You glance at the next item in the queue and decide it’s best to take an early lunch.

Leverage

Let’s talk about the abstraction layer between customers and engineers, which contains systems and processes that fundamentally affect the productivity of everyone involved.

Product companies design software to support customers at scale. As much as possible, our intention is for customers to succeed without needing to reach out to a human. The software is intuitive and usable. It just works.

But sometimes the software is a bit confusing, or there’s a bug, so we have systems like customer support teams and online documentation to help unblock customers and get them on their way.

If everything is working well, engineering teams can focus on designing solutions that serve all customers, not just the needs of one particular customer. If you find yourself drowning in the problems of individual customers, that can be a sign of an unhealthy organization, namely, that your product doesn’t support customers at scale. Conversely, it can also be a sign of success at scale—perhaps you’ve acquired so many customers that a very small percentage of them have problems. Behind that small percentage are discrete individual customers who need the attention of the product engineering team.

The process for escalating customer issues to engineering teams contains a great deal of leverage. We saw an example of negative leverage at the beginning of this post. Poor processes can lead to queues of nebulous importance, which increase the chances of working on the wrong thing. Not fun.

Fullstory’s support engineering and product engineering teams worked together over the past year to overhaul our customer escalation process to provide positive leverage, improving how we stay in sync, standardizing how we escalate issues, and automating processes to be more bionic. What follows is our recommendation for improving your customer escalation abstraction layer.

Get in sync

At Fullstory, we tend to be fairly averse to standing meetings, preferring to communicate asynchronously as much as possible. In the case of customer escalations, where the process necessarily crosses team boundaries, a weekly meeting adds a great deal of leverage.

My advice: don’t overthink it. Put a recurring event on the calendar to review the customer escalation backlog. Keep a running agenda and spend the time talking about what is directly affecting customers. You’ll find that the process of connecting weekly immediately increases the level of empathy and clarity in communication between teams.

Why does the meeting add so much leverage?
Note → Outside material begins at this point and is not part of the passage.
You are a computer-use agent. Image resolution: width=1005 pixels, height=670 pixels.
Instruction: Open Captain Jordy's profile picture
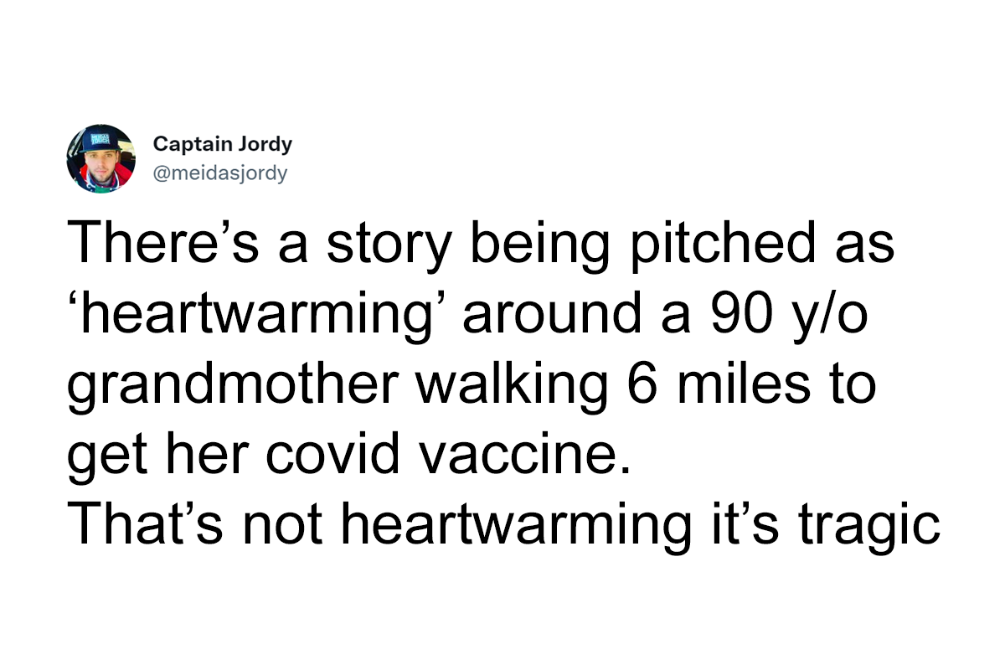coord(101,159)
When a company is small, teams don’t need as much structure and process—you can stay in sync just by working closely on the same set of problems every day.  As companies and teams grow, the systems to communicate across team boundaries aren’t as robust as the internal systems that emerge from within teams. Meetings are a way to immediately increase the flow of information between teams while the processes and systems that connect different teams mature and develop.

Standardize the Escalation Template

Here are two ways to escalate the same issue:

What’s going on here? Is this a bug?

And:

Take a look at the reproduction steps below. The error at the end is unexpected. Can you determine if the error is caused by our code or the customer’s code? The issue is relatively low priority for the customer, but they would appreciate knowing if the error is on their end. If the error is on our end, we can add the issue to our backlog, but it wouldn’t need to be fixed immediately.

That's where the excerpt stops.